TASK OBJECTIVE: Write out all the records exactly, and keep any images out.

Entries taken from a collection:
====================

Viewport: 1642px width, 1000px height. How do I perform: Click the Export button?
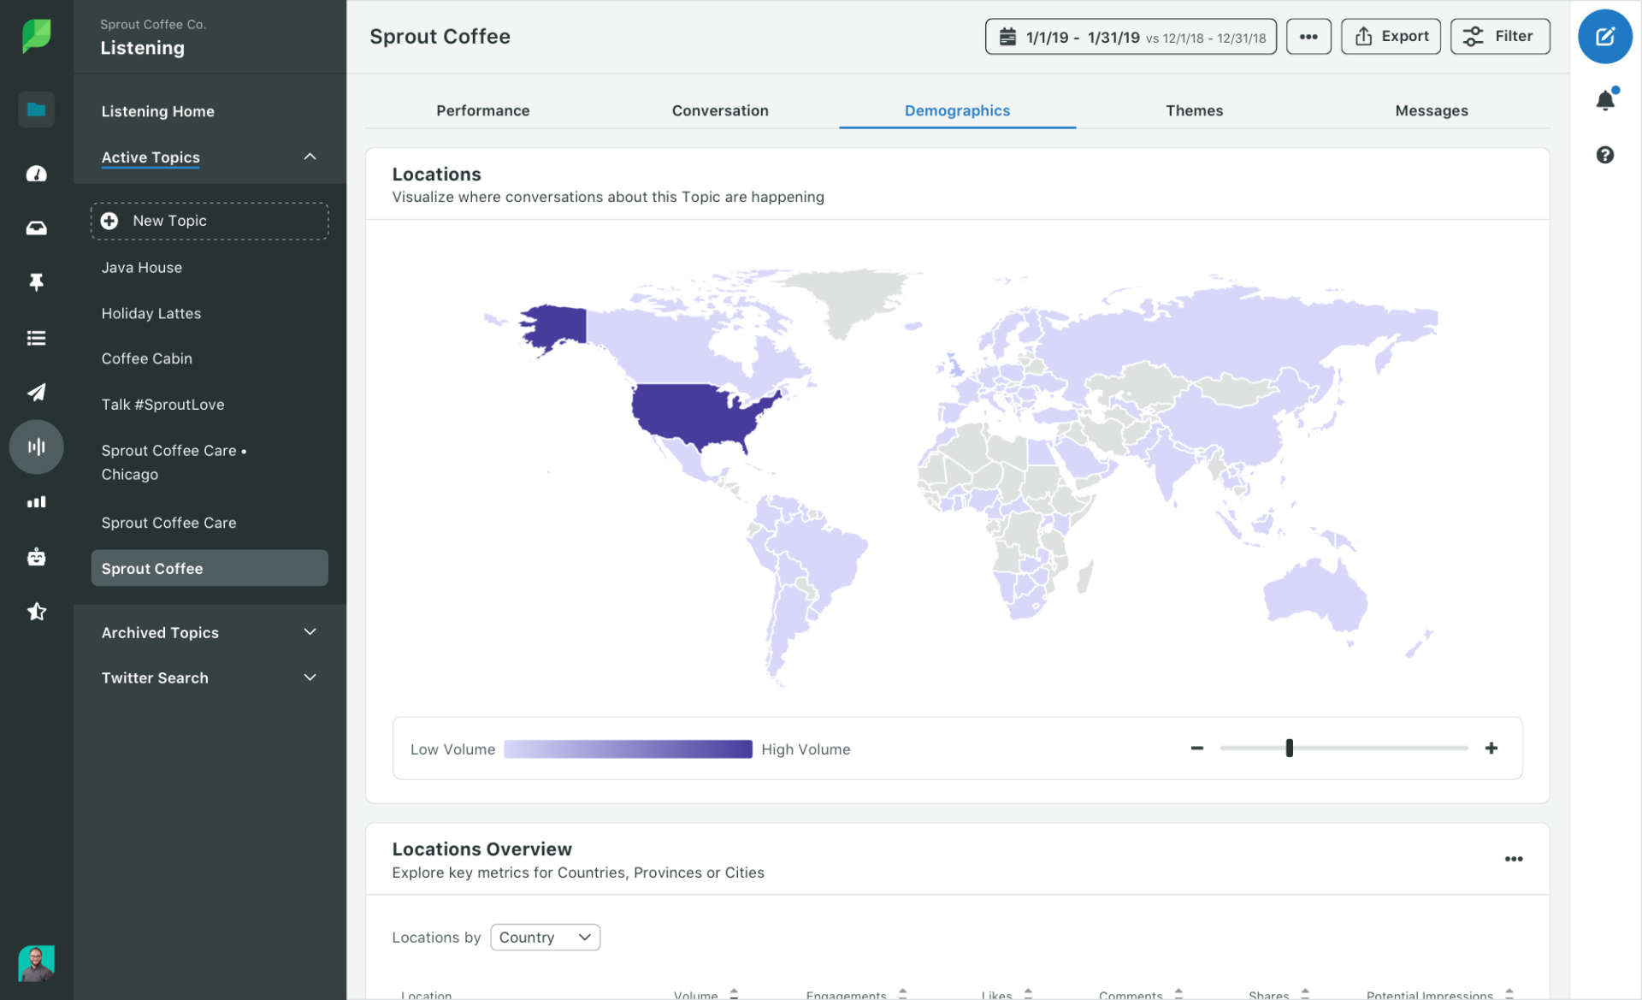[x=1391, y=36]
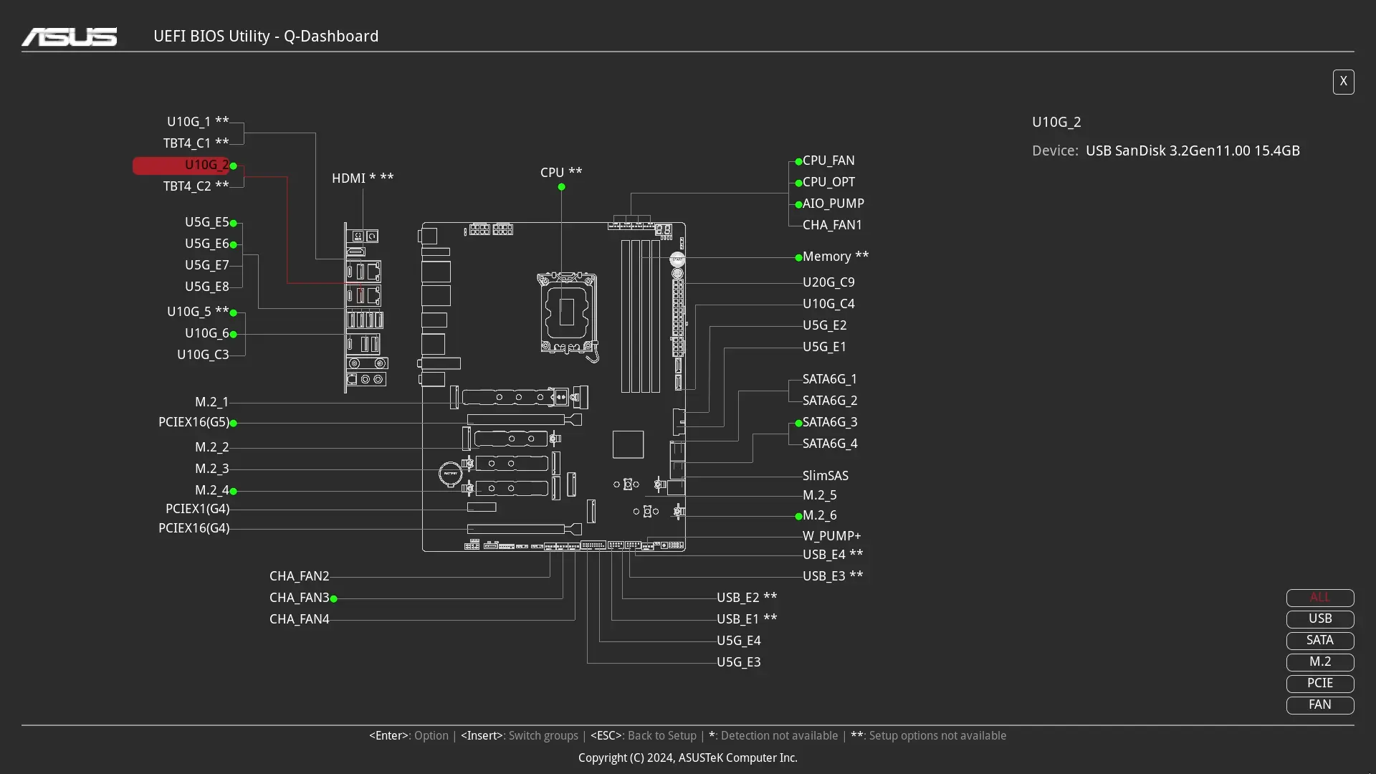Image resolution: width=1376 pixels, height=774 pixels.
Task: Select the green CPU socket indicator
Action: coord(561,187)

====================

EXERCISE SOLUTION:
Viewport: 1642px width, 1000px height. How do I perform: Click the Export button?
[x=1391, y=36]
Image resolution: width=1376 pixels, height=774 pixels.
Task: Select the green CPU socket indicator
Action: coord(561,187)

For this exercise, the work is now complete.